--- EXCERPTED PASSAGE ---

Major U.S. airlines are considering a “potential voluntary shutdown” even if the United States government does not order a full ground stop or domestic travel shutdown to prevent the spread of coronavirus.
Domestic air travel companies are already struggling with bookings. Southwest Airlines announced Monday that they would be scaling back operations dramatically, reducing their daily flight schedule by 1,500 flights amid a steep downturn in reservations.
“The pandemic and the government response have sunk passenger levels and future bookings to unimaginable lows across the industry,” Southwest Airlines CEO Gary Kelly told his employees in a video message explaining the drawdown.
Government agencies have considered a full ground stop for domestic travel to prevent coronavirus spreading from “hot zones” like New York City and Los Angeles, California, to more isolated locations that may be less prepared for a sudden uptick in infections, but so far, the Trump Administration has been hestitant to make proclamations that could devastate American industries, preferring to focus on Centers for Disease Control and Prevention “social distancing” guidelines, in the hopes that business can return to normal after just a few weeks of quarantine.

--- MATERIAL PROVIDED ---

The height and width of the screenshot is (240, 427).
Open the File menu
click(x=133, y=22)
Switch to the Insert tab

---
--- MATERIAL PROVIDED ---

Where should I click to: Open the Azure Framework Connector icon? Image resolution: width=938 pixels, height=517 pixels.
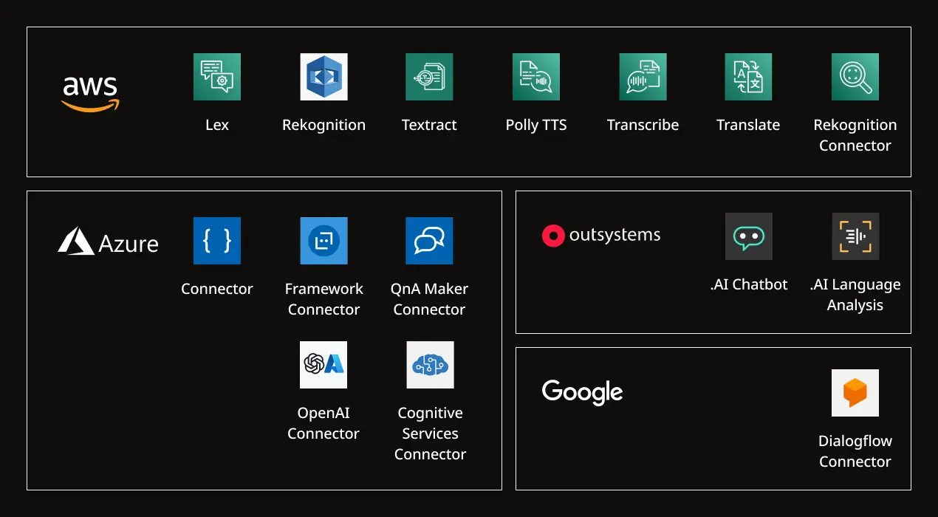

---
--- MATERIAL PROVIDED ---

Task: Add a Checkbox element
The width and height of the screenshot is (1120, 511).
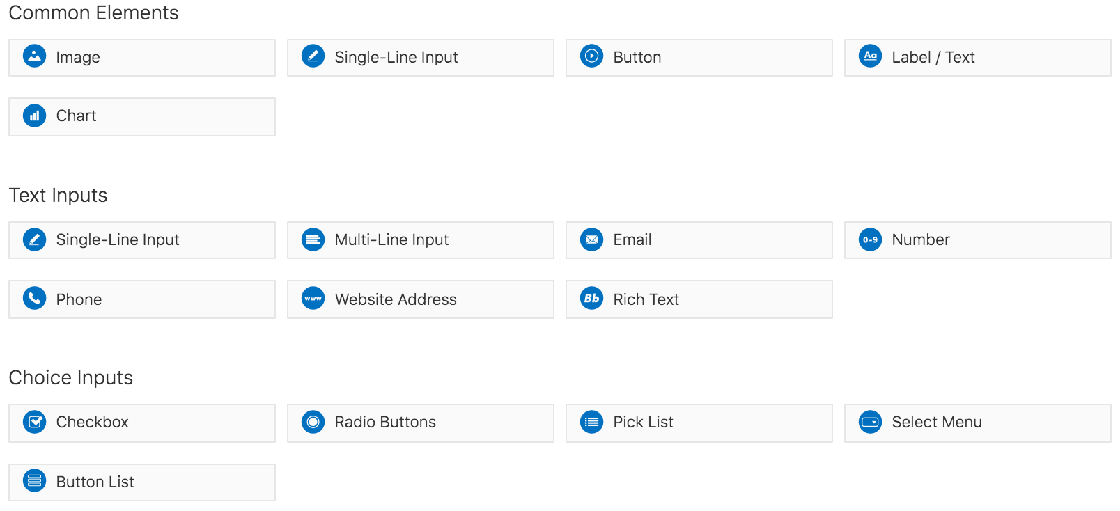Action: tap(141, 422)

---

[ASSIGNMENT 1]:
In the airline article, list every phrase or statement that appears inside quotation marks.
[ASSIGNMENT 2]:
Reproduce the wording of the airline article from "Major U.S. airlines" up to and including "explaining the drawdown.".
Draw only on the airline article; the lines play no part.

[EXPECTED OUTPUT 1]:
- “potential voluntary shutdown”
- “The pandemic and the government response have sunk passenger levels and future bookings to unimaginable lows across the industry,”
- “hot zones”
- “social distancing”

[EXPECTED OUTPUT 2]:
Major U.S. airlines are considering a “potential voluntary shutdown” even if the United States government does not order a full ground stop or domestic travel shutdown to prevent the spread of coronavirus.
Domestic air travel companies are already struggling with bookings. Southwest Airlines announced Monday that they would be scaling back operations dramatically, reducing their daily flight schedule by 1,500 flights amid a steep downturn in reservations.
“The pandemic and the government response have sunk passenger levels and future bookings to unimaginable lows across the industry,” Southwest Airlines CEO Gary Kelly told his employees in a video message explaining the drawdown.